• _Collected data entries_:
##########

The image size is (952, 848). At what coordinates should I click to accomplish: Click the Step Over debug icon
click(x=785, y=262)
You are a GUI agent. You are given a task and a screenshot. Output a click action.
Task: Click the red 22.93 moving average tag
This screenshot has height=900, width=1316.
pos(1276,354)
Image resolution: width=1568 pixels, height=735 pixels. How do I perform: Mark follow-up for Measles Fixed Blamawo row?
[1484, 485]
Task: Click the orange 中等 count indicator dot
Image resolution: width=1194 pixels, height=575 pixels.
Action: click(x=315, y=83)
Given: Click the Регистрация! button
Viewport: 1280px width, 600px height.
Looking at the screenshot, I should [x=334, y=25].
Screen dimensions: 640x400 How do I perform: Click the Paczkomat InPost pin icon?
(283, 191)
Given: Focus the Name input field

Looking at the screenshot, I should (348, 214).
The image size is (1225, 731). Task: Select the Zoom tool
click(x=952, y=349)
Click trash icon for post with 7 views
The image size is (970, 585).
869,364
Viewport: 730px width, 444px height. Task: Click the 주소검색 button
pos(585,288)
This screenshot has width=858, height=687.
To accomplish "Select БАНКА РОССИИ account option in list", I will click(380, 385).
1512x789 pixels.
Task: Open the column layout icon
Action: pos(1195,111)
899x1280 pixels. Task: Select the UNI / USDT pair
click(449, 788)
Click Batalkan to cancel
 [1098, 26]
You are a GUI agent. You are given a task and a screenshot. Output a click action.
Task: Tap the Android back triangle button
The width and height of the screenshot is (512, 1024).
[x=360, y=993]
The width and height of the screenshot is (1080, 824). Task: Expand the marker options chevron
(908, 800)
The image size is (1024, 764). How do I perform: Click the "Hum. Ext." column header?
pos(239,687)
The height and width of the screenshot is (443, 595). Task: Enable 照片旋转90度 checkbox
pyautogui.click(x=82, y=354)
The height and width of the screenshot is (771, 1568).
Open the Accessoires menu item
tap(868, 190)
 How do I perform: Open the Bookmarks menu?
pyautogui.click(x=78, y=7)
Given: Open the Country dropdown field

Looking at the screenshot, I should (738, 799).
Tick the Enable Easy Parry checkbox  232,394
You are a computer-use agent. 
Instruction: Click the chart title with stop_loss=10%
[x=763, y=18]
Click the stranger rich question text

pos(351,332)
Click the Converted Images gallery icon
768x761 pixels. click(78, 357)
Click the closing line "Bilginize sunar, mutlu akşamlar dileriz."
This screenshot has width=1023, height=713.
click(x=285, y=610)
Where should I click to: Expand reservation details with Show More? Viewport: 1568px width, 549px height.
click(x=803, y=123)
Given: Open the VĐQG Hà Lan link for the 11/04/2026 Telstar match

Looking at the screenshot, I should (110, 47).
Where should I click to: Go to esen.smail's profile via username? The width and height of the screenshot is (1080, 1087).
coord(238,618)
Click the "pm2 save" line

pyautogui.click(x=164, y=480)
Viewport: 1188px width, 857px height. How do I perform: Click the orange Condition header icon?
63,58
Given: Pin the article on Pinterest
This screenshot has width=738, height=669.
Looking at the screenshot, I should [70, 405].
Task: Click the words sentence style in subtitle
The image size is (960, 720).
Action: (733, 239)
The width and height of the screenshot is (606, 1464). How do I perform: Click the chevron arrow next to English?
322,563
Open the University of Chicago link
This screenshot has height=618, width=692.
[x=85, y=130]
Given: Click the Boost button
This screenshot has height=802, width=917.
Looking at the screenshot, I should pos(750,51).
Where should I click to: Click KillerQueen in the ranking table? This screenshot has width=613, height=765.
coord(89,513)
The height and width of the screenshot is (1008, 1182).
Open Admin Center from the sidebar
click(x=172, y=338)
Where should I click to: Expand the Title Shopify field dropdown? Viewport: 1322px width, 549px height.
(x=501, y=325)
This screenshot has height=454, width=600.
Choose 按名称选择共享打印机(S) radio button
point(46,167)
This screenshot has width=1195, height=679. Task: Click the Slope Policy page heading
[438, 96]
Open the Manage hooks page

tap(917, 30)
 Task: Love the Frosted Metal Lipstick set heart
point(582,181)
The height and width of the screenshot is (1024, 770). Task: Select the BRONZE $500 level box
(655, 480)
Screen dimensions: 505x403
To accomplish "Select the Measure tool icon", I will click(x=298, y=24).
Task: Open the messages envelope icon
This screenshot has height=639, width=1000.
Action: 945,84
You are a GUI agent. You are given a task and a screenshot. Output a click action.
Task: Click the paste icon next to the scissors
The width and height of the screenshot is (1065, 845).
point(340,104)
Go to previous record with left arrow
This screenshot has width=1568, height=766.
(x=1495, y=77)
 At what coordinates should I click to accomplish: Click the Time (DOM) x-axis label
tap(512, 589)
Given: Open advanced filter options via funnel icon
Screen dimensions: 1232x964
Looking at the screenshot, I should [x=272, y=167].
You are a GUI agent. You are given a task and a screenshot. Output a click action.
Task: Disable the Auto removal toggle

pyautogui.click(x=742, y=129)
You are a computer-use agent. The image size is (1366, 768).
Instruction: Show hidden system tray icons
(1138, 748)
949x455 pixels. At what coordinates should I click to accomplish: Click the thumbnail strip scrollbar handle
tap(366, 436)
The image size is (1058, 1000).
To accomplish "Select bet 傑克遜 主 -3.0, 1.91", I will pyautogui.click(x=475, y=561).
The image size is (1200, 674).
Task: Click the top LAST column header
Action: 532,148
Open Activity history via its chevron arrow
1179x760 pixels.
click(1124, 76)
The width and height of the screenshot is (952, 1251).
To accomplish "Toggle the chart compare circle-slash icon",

##########

Check each line above for the string "computer", then copy the ones that have it.

You are a computer-use agent. 
You are a computer-use agent. The image size is (1366, 768).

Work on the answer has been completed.